Subsequently, in 1979, Los Angeles was the only city to bid for the 1984 Summer Olympics!

 

Barcelona made a $10 million profit in 1992 to become the poster child of success in Olympics hosting.

Although Atlanta in 1996 and Beijing in 2008 registered healthy profits, and London reported no-profit-no-loss in 2012, Sydney in 2000 and Athens in 2004 experienced huge losses. And despite Brazil hosting the football 2014 World Cup, Rio de Janeiro's 2016 Summer Olympics experienced a $2 billion loss.

The immediate benefits of hosting the Olympics are sometimes visible -- InterVISTAS Consulting estimated that the 2010 Winter Olympics in Vancouver lifted output by $10.7 billion and created 244,000 jobs, for example.

However, 'the perennial claims that hosting the Olympics or the World Cup is an engine of economic development find little corroboration in independent studies,' Zimbalist writes.

'Much of the alleged legacy comes in the form of qualitative gains, and the rest comes over very long periods of time ... But more often than not, the main legacy consists of white elephants that cost billions to build and millions annually to maintain, along with mountains of debt that must be paid back over ten to thirty years.'

A year's delay, cost-cutting measures, and COVID-19 restrictions have certainly affected the Tokyo Games' economic benefits.
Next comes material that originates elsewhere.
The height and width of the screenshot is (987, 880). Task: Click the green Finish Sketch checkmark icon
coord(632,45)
A January 2016 report of the Bank of Japan estimated the 'Economic Impact of the Tokyo 2020 Olympic Games' mostly through increase in foreign tourism and construction investment.
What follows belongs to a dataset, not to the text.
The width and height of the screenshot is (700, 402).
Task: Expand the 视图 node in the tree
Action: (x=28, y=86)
Aggregate construction investment associated with the Olympic Games was estimated as ¥10 trillion by 2020. And it was predicted that Japan's annual real GDP growth would be pushed up by 0.2-0.3 percentage points during 2015-2018 due to the Olympics.

However, the estimated price of Tokyo 2020 was $7.5 billion when the city won the bid in 2013, and it became $15.4 billion in December 2020. And although Japan's output was raised considerably by co-hosting the 2002 World Cup, many experts doubted the financial success of the 2020 Games even in the absence of COVID-19.
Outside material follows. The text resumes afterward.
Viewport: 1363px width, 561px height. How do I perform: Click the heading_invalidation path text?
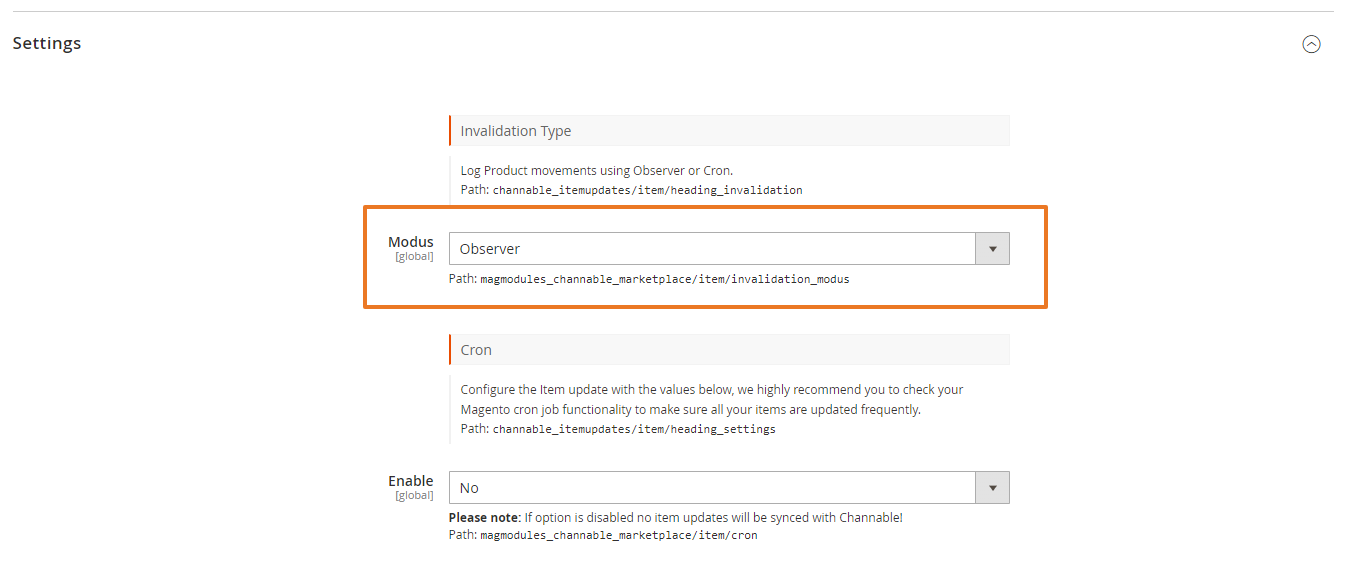(x=647, y=190)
This May, the Nomura Research Institute, a leading think-tank and systems integrator in Japan, studied the economics of the pandemic-hit Olympics.

Initially, the Tokyo Olympics had an estimated one million foreign spectators, each spending an average of ¥151,000 on accommodation, food and drink, and transportation during his or her stay.

The total spend of ¥151.1 billion could add to Japan's GDP, but it disappeared with the ban on foreign visitors.

The Nomura Research Institute estimated the economic benefit of the pandemic-hit Tokyo Games at ¥1,810.8 billion, which would drop to ¥1,664 billion without domestic spectators.

This also represents the economic loss of cancelling the Games.

Well, cancelling the Olympics was a much discussed matter.

Different surveys during the last few months illustrated that 70-80 per cent of Japanese respondents wanted a cancellation or further postponement of the Olympics, mostly due to the widespread speculation that the Games might very well act as a super-spreader amid the ongoing pandemic.

'We strongly request that the authorities convince the IOC (International Olympic Committee) that holding the Olympics is difficult and obtain its decision to cancel the Games,' the Tokyo Medical Practitioners Association wrote to the Japanese prime minister.

And with all of the different mutant strains of the virus existing in different places concentrating and gathering in Tokyo, there is a possibility of even a new strain of the virus emerging, the head of the Japan Doctors Union believed!

The insurance industry could face claims of $2 billion-$3 billion -- the largest ever for a global event cancellation in history -- if such a thing happened.

But the decision to cancel the Games lies ultimately and unilaterally with the IOC. And the IOC was certainly not in a mood to cancel the event.

Noting the losses from Japan's first three states of emergency declarations, the Nomura Research Institute warned the resulting economic losses for another state of emergency to tackle a surge in COVID-19 cases due to the Olympics could substantially be larger than the loss owing to the cancellation!

The Games, however, are on. And cities like Istanbul and Madrid might be relishing their unsuccessful bids for the 2020 Games more than ever.

Atanu Biswas is Professor of Statistics, Indian Statistical Institute, Kolkata.